The Vine hotel manager tells us all about her favourite places.

MY FAVOURITE PLACE IN MADEIRA? ALL OF THEM!!!

I have travelled a lot over the past 30 years owing to my job, always in relation to tourism.

Returning to Madeira always gives off that feeling of comfort and relief one feels coming home.

The warmth, light, shades of green, gradations of blue and grey in the ocean, the pink and orange of each sunset.



It is hard to come up with a single place because my mind just keeps jumping over to several others. The luxurious green of Chão dos Louros, with the mountain outlined by straight lines that betray the existence of the levadas, the colourful slopes of Caniçal, with the deep blue of the Atlantic that surround it as a quilt adorned with the white of the waves crashing against the rocks.

The sound of the wind, the fragrance of the sea, the flight of the seagulls and the shearwater, alternating between being suspended in the air and diving into the azure at an astonishing speed.
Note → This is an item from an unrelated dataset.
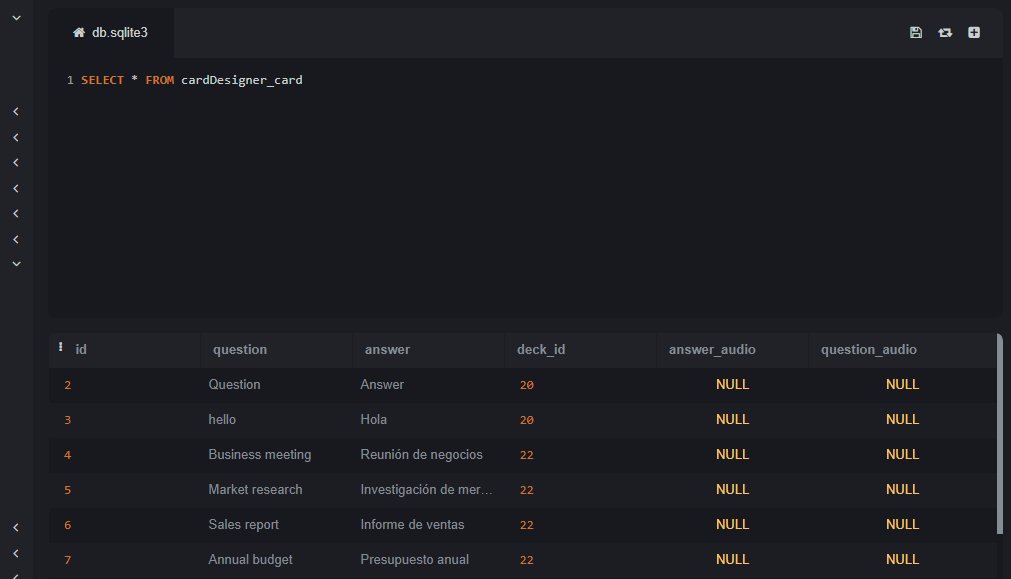Click the results table vertical scrollbar

click(x=998, y=435)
The natural pools at Doca do Cavacas that bring to mind the smell of salt in one's hair, the sweet taste of ice cream, the crystal-clear freshness of the water, the pins for picking sea snails off their shells in the ever-happy Summers of my childhood memories. I have always been amazed by the gliding down of the clouds along the mountain slopes, as though an ethereal flock. A happy and blue sky in the south of the island stands out against the darkness of the high clouds, loaded with rainwater that seem to want to break out upon landing in some of the highest peaks.



But the best of all the Madeiras is the one that has people in it. The Madeira of the folk festivals, of the 'nativity masses', of the walks along the levadas, the picnics in the mountain. Madeira is not sim ply a landscape built of contrasts, it is much more than that. It is a family that waits for us with open arms, an open smile, with a genuine accent, open doors, a glass of poncho in-hand, ready to share its famous espetada skewered meat and bolo do caco flatbread and that heartfelt hug, so typical of Madeira, followed by a tap on the shoulder as though to say: welcome home!